── Exercise text ──

Over the course of 1940, as the war escalated, the King and Queen were frequently at Windsor, spending nights at the castle, although the Royal Standard flew at Buckingham Palace to maintain the reassuring illusion of their presence in the capital.
Meanwhile Elizabeth and Margaret were “no longer . . . allowed to appear in public for reasons affecting their own safety”.
Still, a suggestion that the Princesses should spend the war in Canada like members of the Dutch and Norwegian royal families was firmly rebuffed by the Queen.
Instead, an air raid shelter was built under Windsor Castle’s Brunswick Tower, with reinforced walls and a 4ft-thick roof of concrete and girders.
Then in October, with the Blitz under way, Elizabeth made her first radio broadcast, on the BBC Children’s Hour.
The speech, transmitted across the world, addressed the children sent away from their families to safety.
Elizabeth spoke to them as one who knew “from experience what it means to be away from those you love most of all.” It was a triumph.
That Christmas, the sisters appeared in the castle’s nativity play, with Elizabeth playing the part of a king. In the audience, her father wept throughout.
In February 1942, he gave his daughter an early 16th birthday present, appointing her Colonel of the Grenadier Guards.
Elizabeth inspected the regiment for the first time on her birthday.
A newspaper reporter detected “no sign of nervousness, while Elizabeth herself described the experience as “a bit frightening . . . but not as bad as I expected it to be.”
Meanwhile, she was relishing every visit Philip made to the family on his wartime leave.
By September 1942 she was writing to Crawfie that he was “The One”.
Philip spent the Christmas of 1943 at Windsor. Crawfie thought 17-year-old Elizabeth “sparkled” throughout his visit like she had never done before.

───
── Provided material ──

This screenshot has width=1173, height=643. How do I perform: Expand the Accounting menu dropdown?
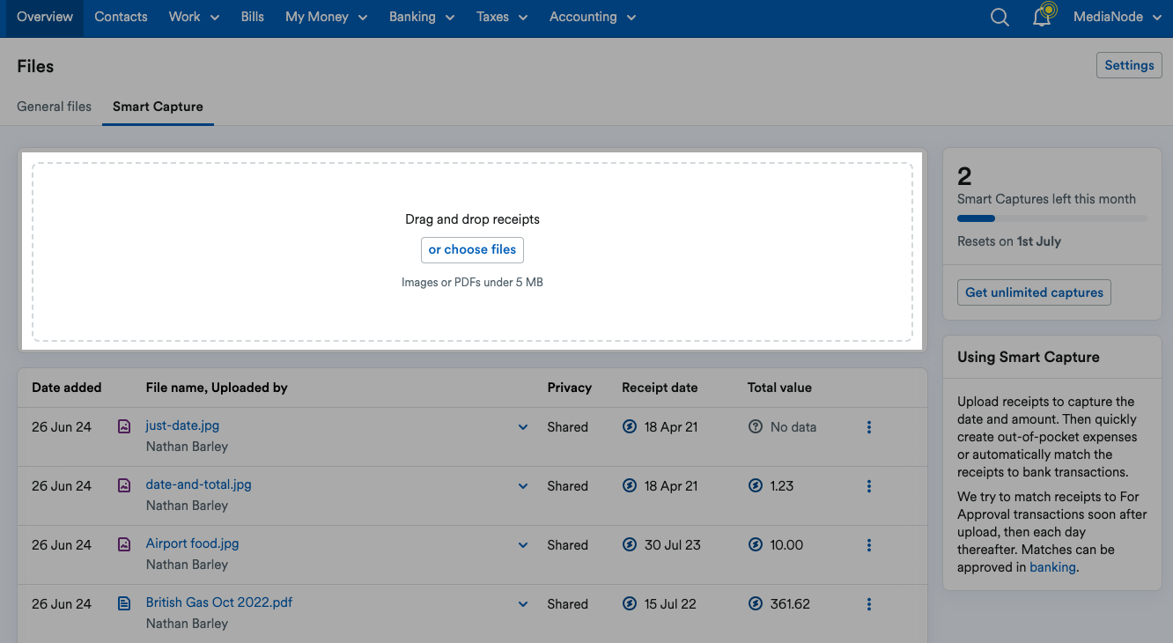[x=592, y=16]
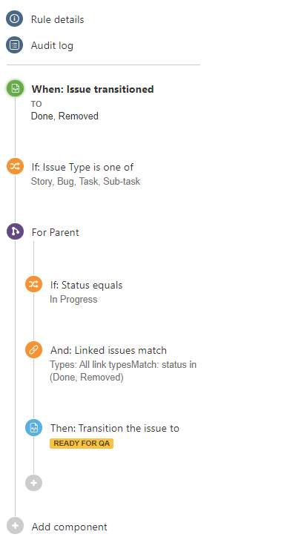The height and width of the screenshot is (540, 307).
Task: Open the Audit log section
Action: 52,46
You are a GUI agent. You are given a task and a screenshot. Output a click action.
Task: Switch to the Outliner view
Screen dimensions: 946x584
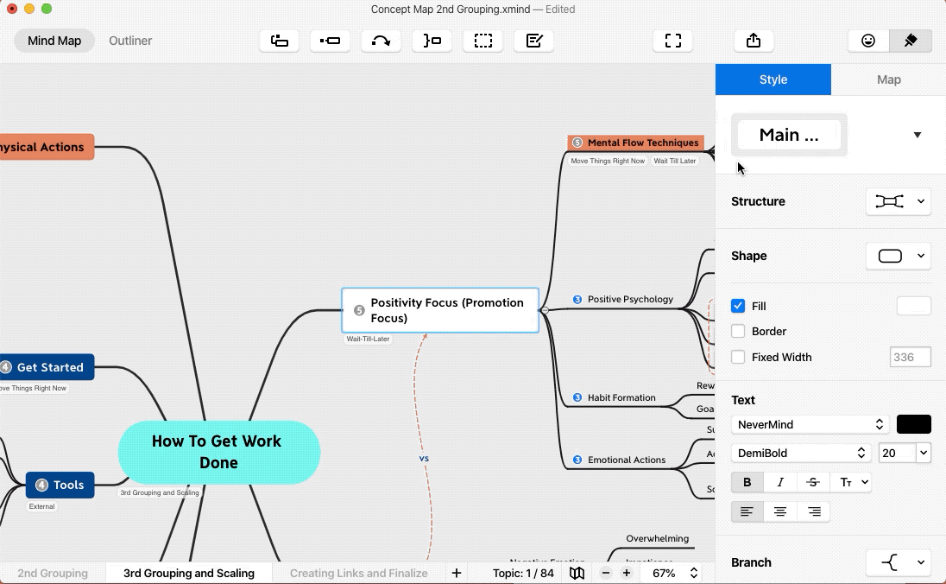[129, 40]
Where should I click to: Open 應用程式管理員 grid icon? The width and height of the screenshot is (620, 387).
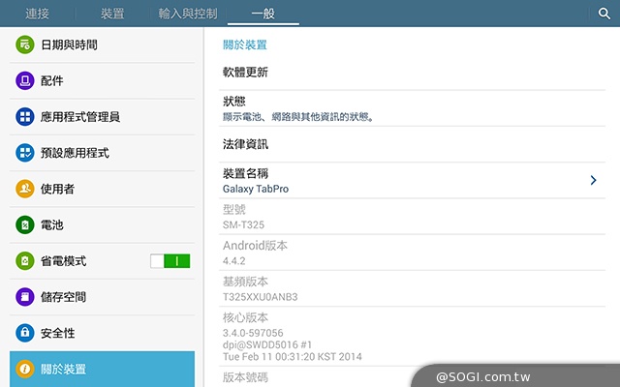pos(25,117)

───

## Exercise goal
In the text on the royal family's wartime years at Windsor, substitute "Coldstream Guards" for "Grenadier Guards" and write out the part starting with "That Christmas, the" and going on through "the Grenadier Guards.".

## Exercise result
That Christmas, the sisters appeared in the castle’s nativity play, with Elizabeth playing the part of a king. In the audience, her father wept throughout.
In February 1942, he gave his daughter an early 16th birthday present, appointing her Colonel of the Coldstream Guards.